Fundamental structural forms (including the probability density, distribution, quantile, and hazard rate functions) were derived, along with expressions for moments, measures of variability, and shape coefficients. These results indicate that the LL distribution overcomes the limitations of the classical L distribution by accommodating both unimodal and decreasing shapes, thereby offering greater versatility for analyzing data with different tail behaviors.

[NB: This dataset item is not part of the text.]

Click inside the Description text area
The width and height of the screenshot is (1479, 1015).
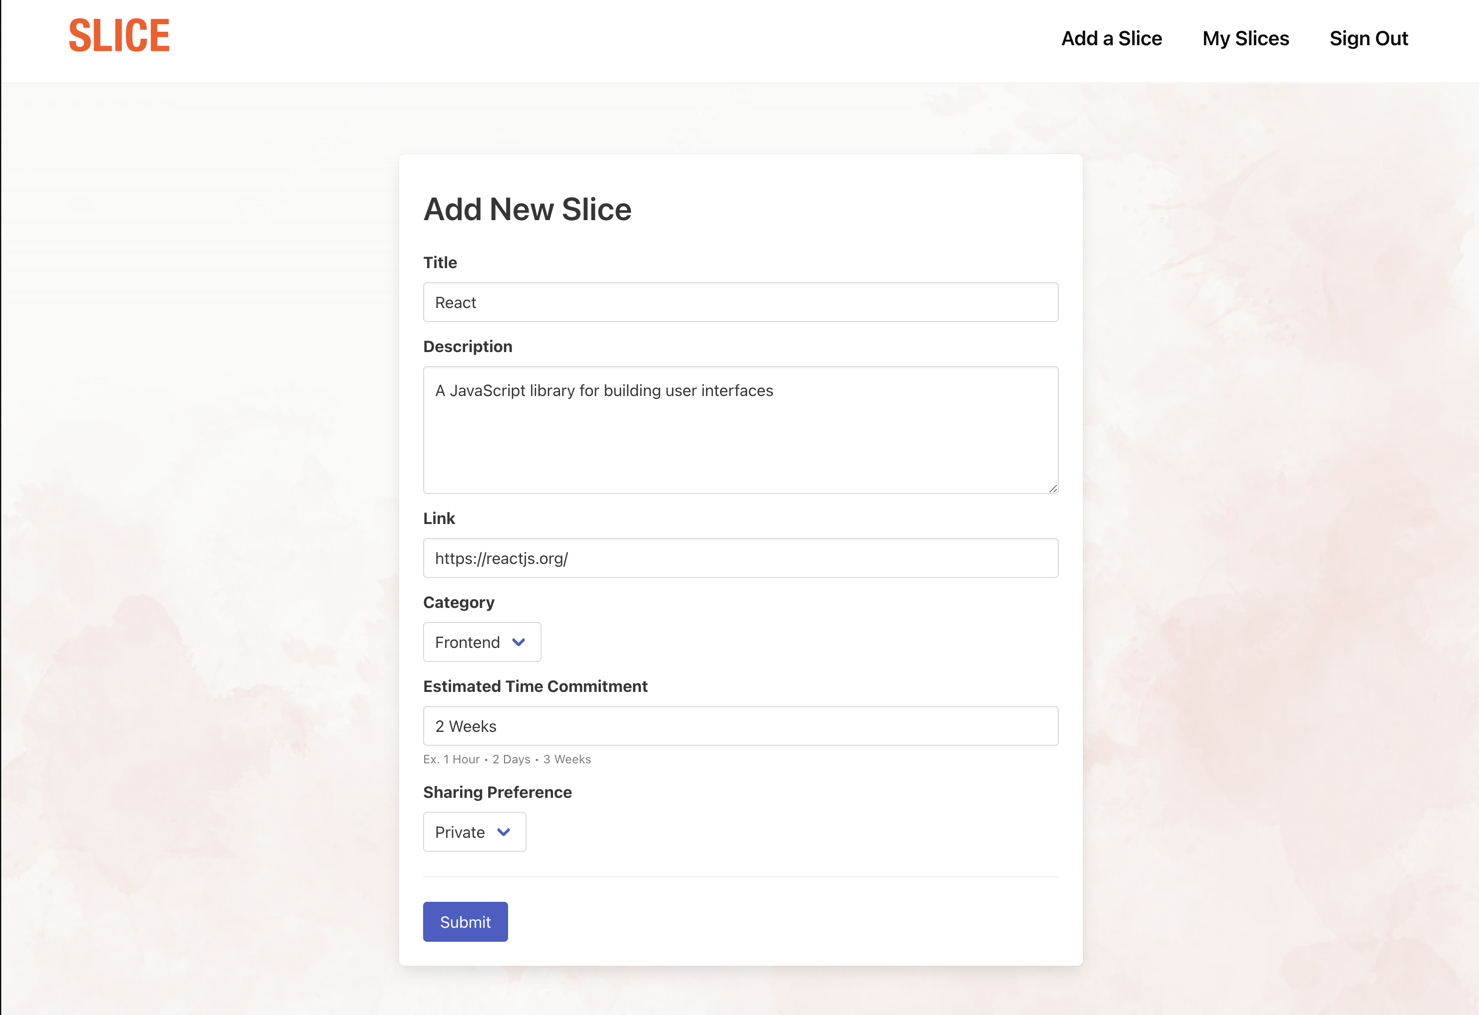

An important feature is the behavior of the PDF of the LL distribution at the lower bound of the support. Depending on the value of the shape parameter induced by the generator, the density in this region can be either higher or lower than that of the classical L distribution. This property enhances the ability to adequately model the lower quantiles, which is particularly relevant in applications that require describing short-duration phenomena or data with strong concentration near small values.
The analysis of the hazard rate function further showed that the LL distribution represents a modification of the classical L hazard rate at early times of the support. Depending on the value of the additional parameter, the hazard rate may lie above or below that of the L distribution in this initial region, thereby enabling a more accurate modeling of phenomena where early risk is relevant. In the long run, both distributions exhibit a similar asymptotic behavior, ensuring consistency in interpretation. This property enables the LL distribution to accommodate both monotonic hazard rates (different from those of the classical L) and non-monotonic shapes, broadening its applicability in reliability and survival analysis.
Parameter estimation was addressed using the method of moments and maximum likelihood, both requiring numerical procedures. A Monte Carlo simulation study confirmed the consistency and good performance of the estimators under different scenarios, thereby supporting their practical relevance.
In the applied setting, analyses with real datasets showed that the LL distribution can provide a better fit than widely used two-parameter models such as Gamma, Weibull, and several extensions of the L distribution. These results indicate that the new distribution is not only of theoretical interest but also offers tangible advantages in reliability engineering, healthcare, and other fields where modeling lifetimes or non-negative variables is required.
Beyond these numerical improvements, the LL distribution demonstrates practical relevance in real-world contexts such as reliability engineering, material fatigue, and environmental lifetime studies, where failure times or degradation processes often exhibit asymmetric patterns and non-constant risks. Its ability to capture both short-duration and long-tailed behaviors allows practitioners to represent systems with early failures, variable stress conditions, or lifetime dispersion driven by environmental or operational uncertainty. Therefore, the LL distribution extends beyond numerical superiority, providing a theoretically grounded and interpretable framework for modeling positive lifetime data observed in diverse applied disciplines.
Finally, a repository with the main functions and analyses developed in this study is made available.